▶ Work request
Beginning with the line of the entries below that holds "You are a GUI" and ending with the line that holds "Click Save & Finish Later link", transcribe each line exactly as written. Pictures stay out.

▶ Extracted entries
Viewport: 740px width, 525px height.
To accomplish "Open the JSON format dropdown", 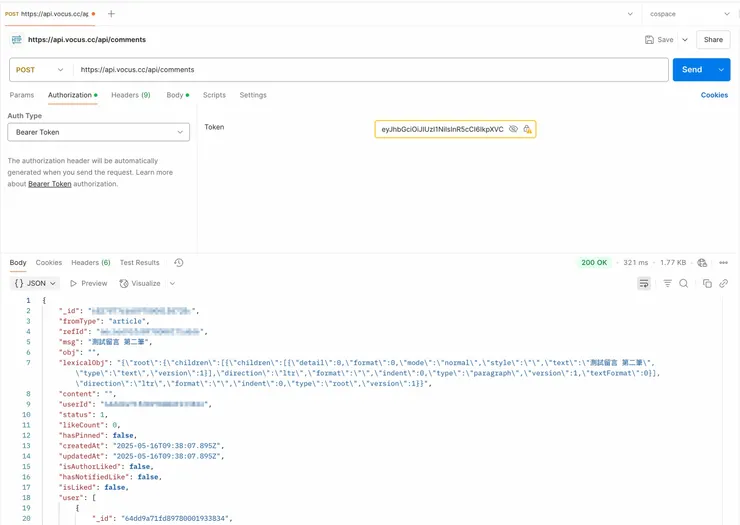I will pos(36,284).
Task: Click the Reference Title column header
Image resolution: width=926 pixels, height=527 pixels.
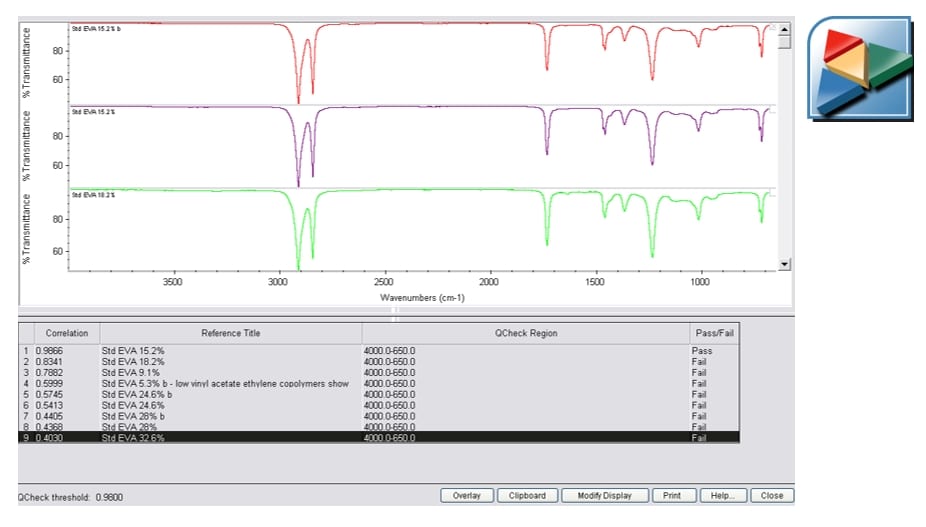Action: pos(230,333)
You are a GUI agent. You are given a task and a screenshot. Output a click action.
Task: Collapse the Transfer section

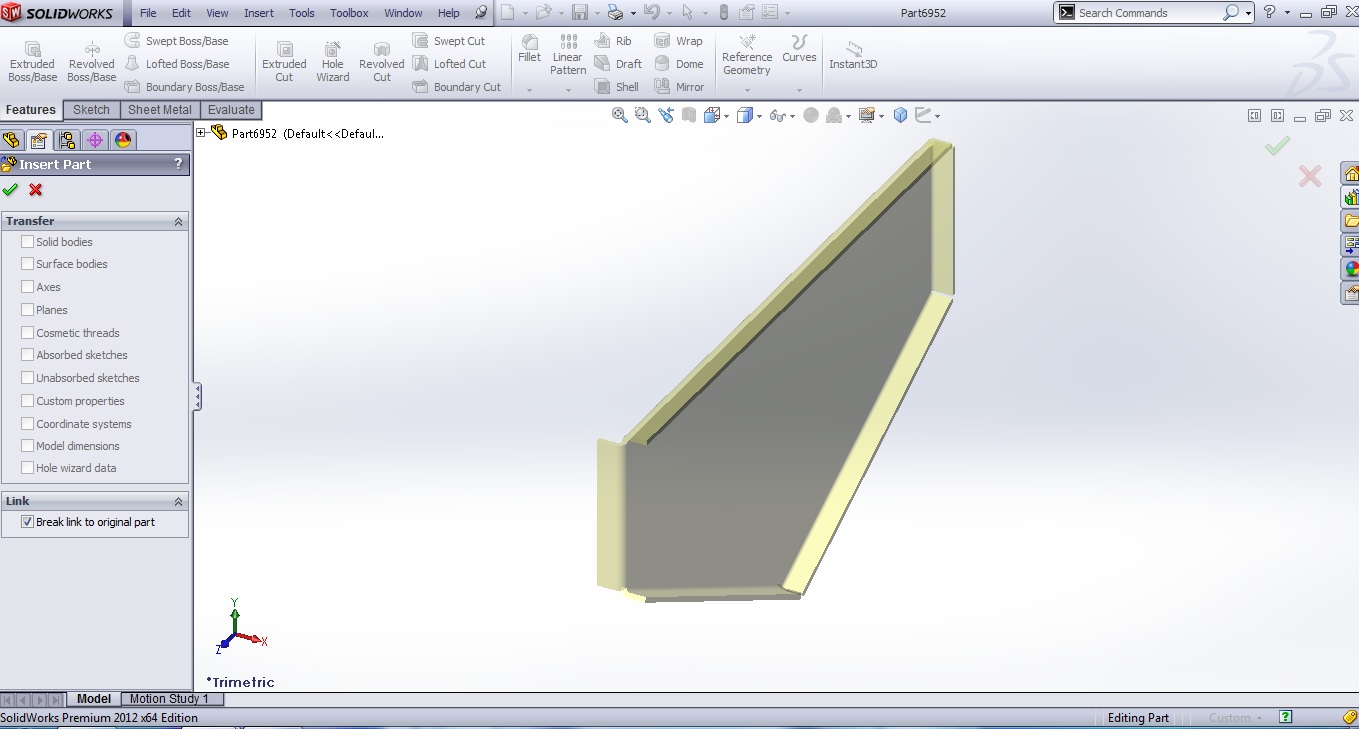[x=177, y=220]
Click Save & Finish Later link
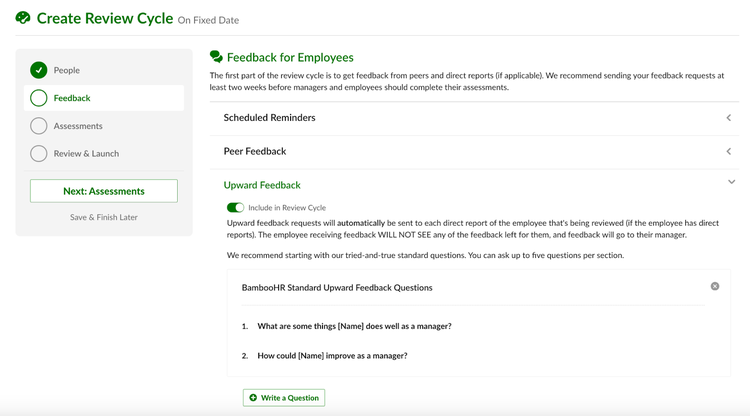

--

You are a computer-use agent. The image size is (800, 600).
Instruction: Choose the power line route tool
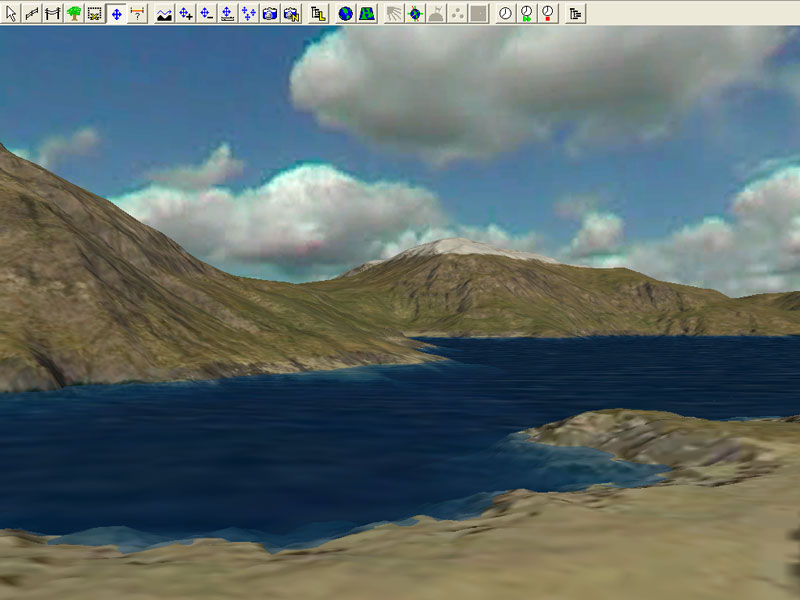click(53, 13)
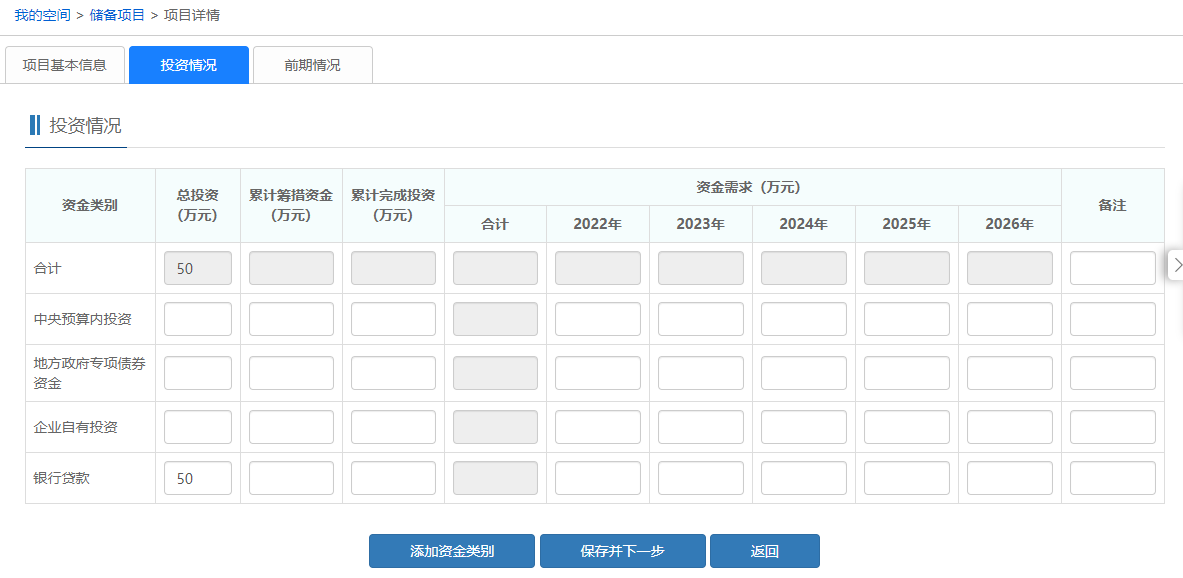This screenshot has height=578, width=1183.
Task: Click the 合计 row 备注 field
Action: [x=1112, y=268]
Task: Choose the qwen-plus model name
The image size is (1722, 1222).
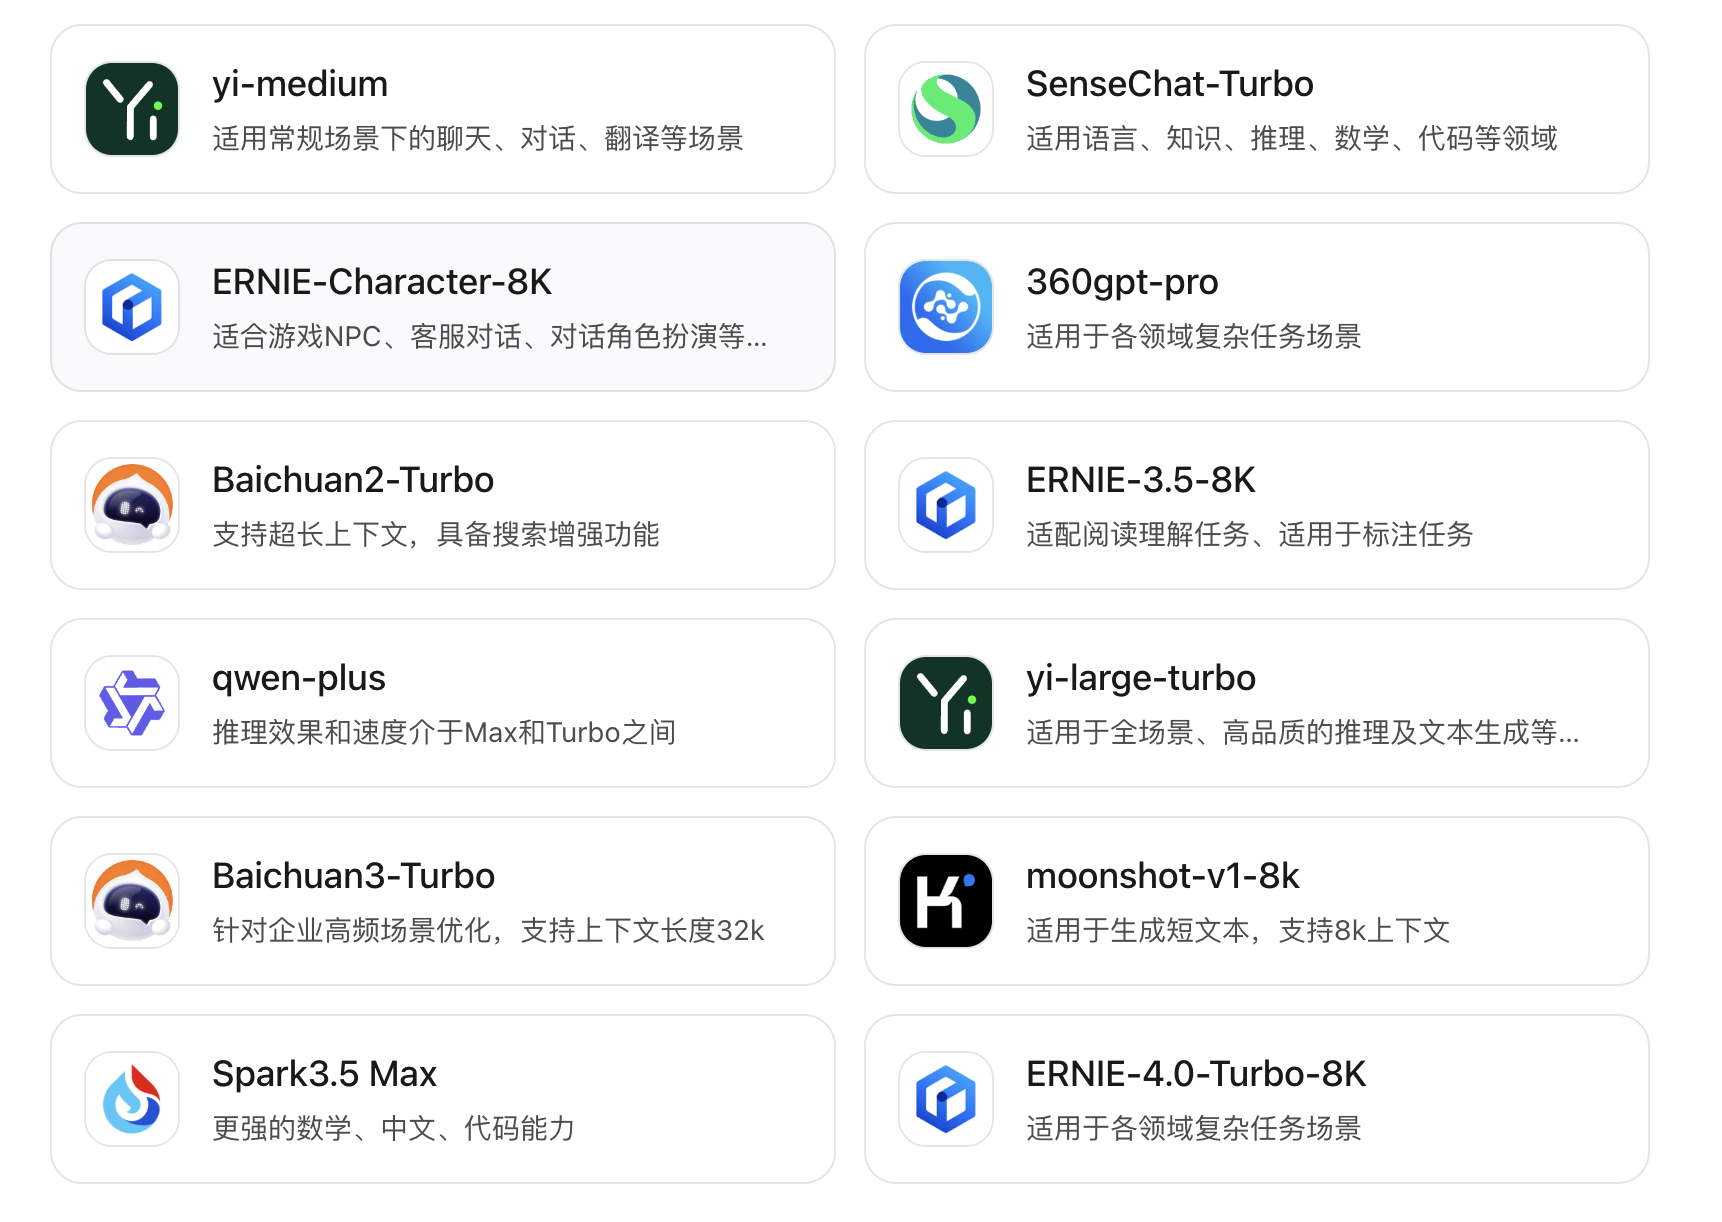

▶ Solution for this problem
You are a GUI agent. You are given a task and a screenshot. Output a click action.
Task: Collapse the Transfer section

[x=177, y=220]
Click Save & Finish Later link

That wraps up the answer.